### [YOUR GOAL]
What does the data read, word for word, from the line containing "Add the Safety concerns prompt plus icon" through its final line? Give those lines only.

BEGIN DATASET EXCERPTS

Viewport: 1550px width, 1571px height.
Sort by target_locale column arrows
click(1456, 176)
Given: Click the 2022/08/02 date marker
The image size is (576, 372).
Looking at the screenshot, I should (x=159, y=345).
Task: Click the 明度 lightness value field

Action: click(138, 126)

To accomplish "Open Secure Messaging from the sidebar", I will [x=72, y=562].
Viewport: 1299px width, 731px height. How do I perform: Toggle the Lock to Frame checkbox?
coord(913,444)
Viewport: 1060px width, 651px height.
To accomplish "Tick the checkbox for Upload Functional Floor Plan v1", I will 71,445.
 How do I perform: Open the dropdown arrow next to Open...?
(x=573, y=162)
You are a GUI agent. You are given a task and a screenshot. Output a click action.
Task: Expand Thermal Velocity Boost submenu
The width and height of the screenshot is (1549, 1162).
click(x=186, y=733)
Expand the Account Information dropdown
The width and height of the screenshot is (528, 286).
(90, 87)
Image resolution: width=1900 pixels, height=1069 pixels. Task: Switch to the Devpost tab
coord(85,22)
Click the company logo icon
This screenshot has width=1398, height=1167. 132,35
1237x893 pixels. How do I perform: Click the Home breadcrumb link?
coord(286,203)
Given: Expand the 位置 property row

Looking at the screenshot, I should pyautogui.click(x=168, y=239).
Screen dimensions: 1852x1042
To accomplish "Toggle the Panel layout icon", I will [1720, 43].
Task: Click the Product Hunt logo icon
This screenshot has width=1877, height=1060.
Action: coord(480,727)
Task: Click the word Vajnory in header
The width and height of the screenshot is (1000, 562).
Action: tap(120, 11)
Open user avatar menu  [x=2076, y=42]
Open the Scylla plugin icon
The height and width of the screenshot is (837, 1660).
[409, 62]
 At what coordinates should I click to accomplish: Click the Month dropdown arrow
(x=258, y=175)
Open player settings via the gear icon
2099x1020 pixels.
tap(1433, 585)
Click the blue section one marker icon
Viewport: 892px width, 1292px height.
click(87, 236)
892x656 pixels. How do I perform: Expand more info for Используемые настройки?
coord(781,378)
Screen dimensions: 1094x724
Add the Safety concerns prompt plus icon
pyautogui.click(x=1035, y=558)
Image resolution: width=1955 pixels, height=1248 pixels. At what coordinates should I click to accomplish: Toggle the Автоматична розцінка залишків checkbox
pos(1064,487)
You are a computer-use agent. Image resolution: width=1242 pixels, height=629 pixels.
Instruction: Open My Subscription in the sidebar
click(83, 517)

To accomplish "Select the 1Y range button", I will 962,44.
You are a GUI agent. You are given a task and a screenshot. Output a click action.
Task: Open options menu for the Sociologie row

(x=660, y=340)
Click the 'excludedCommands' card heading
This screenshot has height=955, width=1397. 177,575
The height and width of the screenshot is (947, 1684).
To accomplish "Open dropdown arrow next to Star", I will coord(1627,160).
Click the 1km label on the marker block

END DATASET EXCERPTS

### [ANSWER TO THIS EXERCISE]
Add the Safety concerns prompt plus icon
pyautogui.click(x=1035, y=558)
Image resolution: width=1955 pixels, height=1248 pixels. At what coordinates should I click to accomplish: Toggle the Автоматична розцінка залишків checkbox
pos(1064,487)
You are a computer-use agent. Image resolution: width=1242 pixels, height=629 pixels.
Instruction: Open My Subscription in the sidebar
click(83, 517)

To accomplish "Select the 1Y range button", I will 962,44.
You are a GUI agent. You are given a task and a screenshot. Output a click action.
Task: Open options menu for the Sociologie row

(x=660, y=340)
Click the 'excludedCommands' card heading
This screenshot has height=955, width=1397. 177,575
The height and width of the screenshot is (947, 1684).
To accomplish "Open dropdown arrow next to Star", I will coord(1627,160).
Click the 1km label on the marker block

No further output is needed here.